When the integration interval is set from $0$ to $\infty$, the gamma integral $g\left( s+1, -1,u \right)$ becomes $\Gamma \left( s+1 \right)$. If $s$ is a nonnegative integer, it defines the factorial function $s!$. If $s$ is not an integer, due to its recursive regularity, all gamma functions can be calculated as a function of $\Gamma \left( \bmod (s,1) \right)$, where $0<\bmod \left( s,1 \right)<1$.

$$\begin{equation*} \Gamma \left( s+1 \right)= \begin{cases} \Gamma \left( \bmod \left( s,1 \right) \right)\prod\limits_{i=0}^{\left\lfloor s \right\rfloor }{\left( s-i \right)}, &\text{if $s>-1$ & $s \notin {{\mathbb{Z}}^{+}_{0}}$;} \\ \Gamma \left( \bmod \left( s,1 \right) \right)\prod\limits_{i=0}^{\left| \left\lceil s \right\rceil \right|-1}{\left( s+1+i \right)^{-1}}, &\text{if $s<-1$ & $s \notin {{\mathbb{Z}}^{-}}$;} \\ s!, &\text{if $s\in {{\mathbb{Z}}^{+}_{0}}$.} \end{cases} \tag{2.3} \end{equation*}$$
[Examples of (2.3)]

For any non-integer $s$, the remainder for one, $\bmod (s,1)$, is bounded within the interval $\left( 0,1 \right)$. Thus,all gamma functions can be calculated if $\Gamma \left( \bmod (s,1) \right)$ is known. Given that the "$h$" function is derived from factorizing the gamma integral, the investigation of "$h$" will focus on the same integral limit as $\Gamma \left( \bmod (s,1) \right)$ .

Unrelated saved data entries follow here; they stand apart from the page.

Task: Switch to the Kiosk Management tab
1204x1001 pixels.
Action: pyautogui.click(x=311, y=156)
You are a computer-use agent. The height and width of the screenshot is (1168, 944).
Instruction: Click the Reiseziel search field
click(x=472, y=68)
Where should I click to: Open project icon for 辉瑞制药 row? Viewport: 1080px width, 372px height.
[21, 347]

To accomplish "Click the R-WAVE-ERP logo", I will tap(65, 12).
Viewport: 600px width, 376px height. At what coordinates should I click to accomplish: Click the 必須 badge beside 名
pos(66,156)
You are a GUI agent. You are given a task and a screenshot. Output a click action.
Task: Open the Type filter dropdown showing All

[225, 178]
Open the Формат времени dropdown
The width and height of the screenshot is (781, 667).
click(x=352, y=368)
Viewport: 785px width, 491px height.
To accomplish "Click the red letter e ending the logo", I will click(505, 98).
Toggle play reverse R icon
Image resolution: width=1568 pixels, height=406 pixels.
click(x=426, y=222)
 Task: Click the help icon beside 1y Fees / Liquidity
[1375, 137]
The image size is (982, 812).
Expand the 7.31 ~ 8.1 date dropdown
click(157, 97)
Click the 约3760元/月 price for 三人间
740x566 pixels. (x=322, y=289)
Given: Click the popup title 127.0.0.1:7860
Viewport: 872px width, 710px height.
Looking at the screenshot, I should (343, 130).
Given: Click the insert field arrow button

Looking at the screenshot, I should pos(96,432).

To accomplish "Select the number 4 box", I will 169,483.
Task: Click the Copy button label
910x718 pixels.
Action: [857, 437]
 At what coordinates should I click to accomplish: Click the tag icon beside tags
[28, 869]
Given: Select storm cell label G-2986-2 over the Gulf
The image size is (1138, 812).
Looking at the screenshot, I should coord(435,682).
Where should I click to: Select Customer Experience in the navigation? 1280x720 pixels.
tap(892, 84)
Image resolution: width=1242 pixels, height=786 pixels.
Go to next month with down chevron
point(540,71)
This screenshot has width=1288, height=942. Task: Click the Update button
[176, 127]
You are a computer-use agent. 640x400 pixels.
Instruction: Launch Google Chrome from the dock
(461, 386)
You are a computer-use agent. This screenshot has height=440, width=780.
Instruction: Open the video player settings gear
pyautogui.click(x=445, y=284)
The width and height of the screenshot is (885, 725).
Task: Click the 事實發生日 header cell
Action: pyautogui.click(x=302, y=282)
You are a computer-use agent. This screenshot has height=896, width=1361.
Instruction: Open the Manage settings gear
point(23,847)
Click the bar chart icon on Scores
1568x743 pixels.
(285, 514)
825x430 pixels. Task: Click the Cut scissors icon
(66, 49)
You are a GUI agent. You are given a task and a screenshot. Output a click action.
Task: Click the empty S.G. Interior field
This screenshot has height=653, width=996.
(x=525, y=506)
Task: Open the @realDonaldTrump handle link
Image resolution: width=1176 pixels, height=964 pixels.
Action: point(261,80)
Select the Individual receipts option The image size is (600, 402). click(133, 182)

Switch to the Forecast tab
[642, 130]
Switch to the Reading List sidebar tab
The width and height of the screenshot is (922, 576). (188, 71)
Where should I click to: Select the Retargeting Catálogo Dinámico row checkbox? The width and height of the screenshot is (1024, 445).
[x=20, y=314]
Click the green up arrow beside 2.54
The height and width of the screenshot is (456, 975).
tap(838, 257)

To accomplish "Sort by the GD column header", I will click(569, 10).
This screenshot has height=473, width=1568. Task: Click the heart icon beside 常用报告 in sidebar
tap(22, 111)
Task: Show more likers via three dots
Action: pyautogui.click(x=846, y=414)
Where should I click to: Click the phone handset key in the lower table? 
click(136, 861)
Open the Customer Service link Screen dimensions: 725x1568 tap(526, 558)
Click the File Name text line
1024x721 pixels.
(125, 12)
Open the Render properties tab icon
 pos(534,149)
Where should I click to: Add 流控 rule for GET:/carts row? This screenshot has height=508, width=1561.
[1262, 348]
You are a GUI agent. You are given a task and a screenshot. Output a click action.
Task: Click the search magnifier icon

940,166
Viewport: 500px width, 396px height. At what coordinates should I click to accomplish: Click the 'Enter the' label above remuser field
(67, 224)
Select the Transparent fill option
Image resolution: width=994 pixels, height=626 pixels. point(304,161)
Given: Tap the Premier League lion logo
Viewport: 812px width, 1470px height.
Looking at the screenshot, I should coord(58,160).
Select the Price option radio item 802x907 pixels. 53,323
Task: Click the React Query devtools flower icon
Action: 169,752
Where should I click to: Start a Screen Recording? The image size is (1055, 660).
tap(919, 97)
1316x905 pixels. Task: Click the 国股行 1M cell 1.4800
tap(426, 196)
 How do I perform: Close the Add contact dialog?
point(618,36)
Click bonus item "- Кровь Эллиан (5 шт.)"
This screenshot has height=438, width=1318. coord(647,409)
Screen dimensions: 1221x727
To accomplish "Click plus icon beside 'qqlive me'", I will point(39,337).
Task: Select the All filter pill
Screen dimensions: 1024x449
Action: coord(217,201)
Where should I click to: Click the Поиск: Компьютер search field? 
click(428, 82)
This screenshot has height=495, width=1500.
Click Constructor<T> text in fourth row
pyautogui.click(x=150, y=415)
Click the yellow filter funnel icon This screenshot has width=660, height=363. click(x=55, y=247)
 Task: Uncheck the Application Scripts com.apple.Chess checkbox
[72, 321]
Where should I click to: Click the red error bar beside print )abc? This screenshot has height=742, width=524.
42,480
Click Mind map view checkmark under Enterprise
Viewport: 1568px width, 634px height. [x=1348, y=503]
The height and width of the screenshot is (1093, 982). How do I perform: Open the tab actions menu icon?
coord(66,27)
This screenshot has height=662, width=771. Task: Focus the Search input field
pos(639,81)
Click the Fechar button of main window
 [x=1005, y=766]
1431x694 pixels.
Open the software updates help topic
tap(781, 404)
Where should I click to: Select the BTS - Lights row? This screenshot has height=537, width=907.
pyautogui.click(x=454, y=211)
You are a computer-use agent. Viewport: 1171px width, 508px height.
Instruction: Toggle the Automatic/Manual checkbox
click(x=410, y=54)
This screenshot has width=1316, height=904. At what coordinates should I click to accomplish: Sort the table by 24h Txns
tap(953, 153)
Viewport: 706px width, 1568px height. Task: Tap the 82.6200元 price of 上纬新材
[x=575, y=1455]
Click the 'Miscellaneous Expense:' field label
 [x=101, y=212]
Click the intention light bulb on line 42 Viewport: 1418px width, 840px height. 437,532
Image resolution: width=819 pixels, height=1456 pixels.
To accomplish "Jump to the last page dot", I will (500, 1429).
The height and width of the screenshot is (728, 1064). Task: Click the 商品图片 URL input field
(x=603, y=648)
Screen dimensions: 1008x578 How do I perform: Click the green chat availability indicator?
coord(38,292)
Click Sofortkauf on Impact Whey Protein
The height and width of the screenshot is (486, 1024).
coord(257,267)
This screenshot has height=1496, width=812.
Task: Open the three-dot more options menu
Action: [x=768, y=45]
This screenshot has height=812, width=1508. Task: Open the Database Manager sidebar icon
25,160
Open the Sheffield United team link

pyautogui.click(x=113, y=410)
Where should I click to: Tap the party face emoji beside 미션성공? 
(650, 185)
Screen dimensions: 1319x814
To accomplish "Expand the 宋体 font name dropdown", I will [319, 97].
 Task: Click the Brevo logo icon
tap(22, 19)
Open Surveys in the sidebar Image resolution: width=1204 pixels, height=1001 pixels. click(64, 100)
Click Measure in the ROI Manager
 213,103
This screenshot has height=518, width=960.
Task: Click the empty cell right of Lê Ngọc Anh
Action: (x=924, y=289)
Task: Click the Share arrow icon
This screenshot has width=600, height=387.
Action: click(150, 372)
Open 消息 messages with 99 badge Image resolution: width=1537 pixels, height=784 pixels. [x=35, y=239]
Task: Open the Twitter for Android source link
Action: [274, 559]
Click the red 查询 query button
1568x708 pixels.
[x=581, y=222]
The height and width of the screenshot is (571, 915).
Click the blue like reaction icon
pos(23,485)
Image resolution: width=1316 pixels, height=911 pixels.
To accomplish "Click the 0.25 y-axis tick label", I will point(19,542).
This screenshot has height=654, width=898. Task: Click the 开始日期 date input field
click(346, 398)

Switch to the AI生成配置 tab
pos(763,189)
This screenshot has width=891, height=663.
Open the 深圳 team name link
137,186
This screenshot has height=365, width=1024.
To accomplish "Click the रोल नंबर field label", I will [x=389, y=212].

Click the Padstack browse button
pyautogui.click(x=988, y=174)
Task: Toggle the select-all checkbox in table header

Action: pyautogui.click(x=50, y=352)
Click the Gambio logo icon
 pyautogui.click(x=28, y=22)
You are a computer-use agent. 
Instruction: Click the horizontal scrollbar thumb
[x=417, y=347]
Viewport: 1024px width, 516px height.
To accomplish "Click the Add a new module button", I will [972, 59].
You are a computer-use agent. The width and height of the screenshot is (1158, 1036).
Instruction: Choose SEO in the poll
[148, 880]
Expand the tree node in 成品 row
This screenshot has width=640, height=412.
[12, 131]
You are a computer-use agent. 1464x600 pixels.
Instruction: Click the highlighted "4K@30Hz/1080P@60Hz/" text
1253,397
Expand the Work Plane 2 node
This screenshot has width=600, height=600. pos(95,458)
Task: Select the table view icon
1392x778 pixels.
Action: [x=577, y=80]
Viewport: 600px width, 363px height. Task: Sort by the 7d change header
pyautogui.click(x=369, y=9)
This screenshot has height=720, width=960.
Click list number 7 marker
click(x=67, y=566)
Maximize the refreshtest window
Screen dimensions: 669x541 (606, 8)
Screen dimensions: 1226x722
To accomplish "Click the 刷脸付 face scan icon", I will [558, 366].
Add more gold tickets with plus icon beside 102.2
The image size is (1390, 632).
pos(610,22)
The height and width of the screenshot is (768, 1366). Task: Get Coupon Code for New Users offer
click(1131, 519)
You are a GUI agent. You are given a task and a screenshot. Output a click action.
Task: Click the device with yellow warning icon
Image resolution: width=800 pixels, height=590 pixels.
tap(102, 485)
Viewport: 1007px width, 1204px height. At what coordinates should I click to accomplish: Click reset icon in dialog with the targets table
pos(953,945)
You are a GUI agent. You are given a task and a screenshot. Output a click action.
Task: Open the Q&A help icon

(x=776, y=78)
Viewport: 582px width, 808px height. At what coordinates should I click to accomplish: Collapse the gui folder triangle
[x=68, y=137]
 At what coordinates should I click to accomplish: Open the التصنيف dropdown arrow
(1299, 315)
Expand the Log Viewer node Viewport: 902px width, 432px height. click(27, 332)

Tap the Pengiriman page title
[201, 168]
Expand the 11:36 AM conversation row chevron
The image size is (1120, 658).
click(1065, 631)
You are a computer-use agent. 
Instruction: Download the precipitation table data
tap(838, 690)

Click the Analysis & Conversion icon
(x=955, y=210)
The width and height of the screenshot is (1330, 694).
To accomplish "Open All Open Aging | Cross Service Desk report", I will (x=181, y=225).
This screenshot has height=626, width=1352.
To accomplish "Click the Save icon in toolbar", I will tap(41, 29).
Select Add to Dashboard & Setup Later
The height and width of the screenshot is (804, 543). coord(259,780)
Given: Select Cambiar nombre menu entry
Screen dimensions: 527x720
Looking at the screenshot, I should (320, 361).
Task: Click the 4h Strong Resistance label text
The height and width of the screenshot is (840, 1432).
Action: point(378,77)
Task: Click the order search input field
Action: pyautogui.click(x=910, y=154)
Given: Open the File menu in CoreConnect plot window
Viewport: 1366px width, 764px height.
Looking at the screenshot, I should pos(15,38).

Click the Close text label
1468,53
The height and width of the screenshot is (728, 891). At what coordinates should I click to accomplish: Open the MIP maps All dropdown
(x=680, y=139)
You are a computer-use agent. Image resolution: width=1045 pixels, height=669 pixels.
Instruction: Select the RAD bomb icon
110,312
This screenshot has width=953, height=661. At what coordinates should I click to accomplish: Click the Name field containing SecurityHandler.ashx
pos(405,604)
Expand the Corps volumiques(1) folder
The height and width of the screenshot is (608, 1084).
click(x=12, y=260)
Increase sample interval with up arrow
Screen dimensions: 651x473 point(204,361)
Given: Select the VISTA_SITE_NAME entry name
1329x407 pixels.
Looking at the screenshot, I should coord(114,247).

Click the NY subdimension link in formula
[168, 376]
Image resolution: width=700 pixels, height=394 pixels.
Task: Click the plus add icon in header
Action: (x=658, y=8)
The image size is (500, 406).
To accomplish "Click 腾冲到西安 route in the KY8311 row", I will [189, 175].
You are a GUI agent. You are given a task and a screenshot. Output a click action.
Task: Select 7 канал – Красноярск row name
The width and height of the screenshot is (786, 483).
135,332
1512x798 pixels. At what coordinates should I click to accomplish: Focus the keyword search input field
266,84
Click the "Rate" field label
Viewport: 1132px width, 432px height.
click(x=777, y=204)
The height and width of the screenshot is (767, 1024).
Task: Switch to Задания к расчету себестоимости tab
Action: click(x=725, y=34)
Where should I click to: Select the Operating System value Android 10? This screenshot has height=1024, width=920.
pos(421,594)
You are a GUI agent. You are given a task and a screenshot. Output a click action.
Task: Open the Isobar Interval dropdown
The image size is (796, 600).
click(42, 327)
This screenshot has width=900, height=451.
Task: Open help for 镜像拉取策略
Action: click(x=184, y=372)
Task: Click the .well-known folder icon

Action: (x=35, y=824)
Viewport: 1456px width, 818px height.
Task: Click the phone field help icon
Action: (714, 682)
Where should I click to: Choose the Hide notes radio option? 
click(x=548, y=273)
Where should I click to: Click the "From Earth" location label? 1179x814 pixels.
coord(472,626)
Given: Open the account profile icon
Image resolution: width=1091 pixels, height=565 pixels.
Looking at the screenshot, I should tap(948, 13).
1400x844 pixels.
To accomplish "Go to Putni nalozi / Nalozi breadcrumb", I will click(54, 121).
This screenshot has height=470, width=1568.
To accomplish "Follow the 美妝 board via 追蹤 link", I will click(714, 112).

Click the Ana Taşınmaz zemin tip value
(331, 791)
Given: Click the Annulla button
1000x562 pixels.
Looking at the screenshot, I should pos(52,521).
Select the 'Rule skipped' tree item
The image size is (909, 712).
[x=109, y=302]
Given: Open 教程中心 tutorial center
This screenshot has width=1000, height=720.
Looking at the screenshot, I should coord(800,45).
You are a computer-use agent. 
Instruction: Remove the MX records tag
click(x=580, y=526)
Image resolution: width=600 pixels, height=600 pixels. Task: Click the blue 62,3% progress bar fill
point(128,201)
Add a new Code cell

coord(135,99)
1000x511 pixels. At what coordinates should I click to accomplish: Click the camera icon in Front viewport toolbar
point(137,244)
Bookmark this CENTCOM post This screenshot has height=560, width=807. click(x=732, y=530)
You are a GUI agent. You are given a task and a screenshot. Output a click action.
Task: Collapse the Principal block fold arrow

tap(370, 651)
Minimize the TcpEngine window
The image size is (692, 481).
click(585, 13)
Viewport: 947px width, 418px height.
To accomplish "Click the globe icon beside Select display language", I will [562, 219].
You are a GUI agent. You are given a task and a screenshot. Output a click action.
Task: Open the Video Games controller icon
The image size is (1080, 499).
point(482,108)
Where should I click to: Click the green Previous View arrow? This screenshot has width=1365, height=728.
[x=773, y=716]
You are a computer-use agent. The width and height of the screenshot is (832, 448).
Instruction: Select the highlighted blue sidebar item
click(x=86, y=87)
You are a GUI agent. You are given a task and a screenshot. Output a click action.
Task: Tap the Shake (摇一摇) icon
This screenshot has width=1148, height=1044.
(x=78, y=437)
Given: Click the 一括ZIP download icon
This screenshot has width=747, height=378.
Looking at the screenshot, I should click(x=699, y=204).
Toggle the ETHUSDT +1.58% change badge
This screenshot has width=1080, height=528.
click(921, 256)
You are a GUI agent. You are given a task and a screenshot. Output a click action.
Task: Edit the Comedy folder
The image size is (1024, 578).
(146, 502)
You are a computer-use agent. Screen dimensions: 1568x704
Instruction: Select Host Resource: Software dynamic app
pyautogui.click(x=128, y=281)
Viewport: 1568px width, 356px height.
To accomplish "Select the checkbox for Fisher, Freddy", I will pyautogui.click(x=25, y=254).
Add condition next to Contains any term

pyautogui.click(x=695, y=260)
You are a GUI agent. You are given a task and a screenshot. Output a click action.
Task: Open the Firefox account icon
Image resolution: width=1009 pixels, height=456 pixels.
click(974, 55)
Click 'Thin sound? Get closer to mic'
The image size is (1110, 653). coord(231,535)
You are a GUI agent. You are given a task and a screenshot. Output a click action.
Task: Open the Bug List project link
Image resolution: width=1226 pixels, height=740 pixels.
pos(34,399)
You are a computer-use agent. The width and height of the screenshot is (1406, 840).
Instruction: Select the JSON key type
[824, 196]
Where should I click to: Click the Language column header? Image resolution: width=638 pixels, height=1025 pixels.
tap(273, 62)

An identity of the "$h$" function can be respecified from (2.2)

$$\begin{equation*} h_{k-r}^{c}={\exp(-c)}\sum\limits_{i=0}^{\infty }{\frac{{{c}^{i}}}{i!\left( k+1+i-r \right)}}. \tag{2.4} \end{equation*}$$
[Proof for (2.4)]

Here, $k$ is a non-negative integer and $0<r<1$. Performing long division for ${1}/{\left[ \left( k+1+i \right)-r \right]}$, we can derive

$$\begin{equation*} h_{k-r}^{c}={\exp(-c)}\sum\limits_{i=0}^{\infty }{\left\{ \frac{{{c}^{i}}}{i!}\left[ \sum\limits_{j=0}^{\infty } {\frac{{{r}^{j}}}{{{\left( k+i+1 \right)}^{j+1}}}} \right] \right\}}. \tag{2.5} \end{equation*}$$
[Proof for (2.5)]

If we rearrange (2.5) and sum all the terms by $i$ given $j$, we derive

$$\begin{equation*} h_{k-r}^{c}=\frac{\exp(-c)}{{{c}^{k+1}}}\sum\limits_{i=0}^{\infty }{{{r}^{i}}{{I}^{\left( i \right)}}\left( c,k \right)}, \tag{2.6} \end{equation*}$$

where

$$\begin{equation*} {{I}^{\left( 0 \right)}}\left( c,k \right)=\int{{{c}^{k}}\exp \left( c \right) dc}, \end{equation*}$$
and
$$\begin{equation*} {{I}^{\left( i \right)}}\left( c,k \right)=\int{\frac{^{(i)}{\iddots}\,\int{\frac{{{I}^{\left( 0 \right)}} \left( c,k \right)}{c}}dc}{c}}dc. \end{equation*}$$ [Proof for (2.6)]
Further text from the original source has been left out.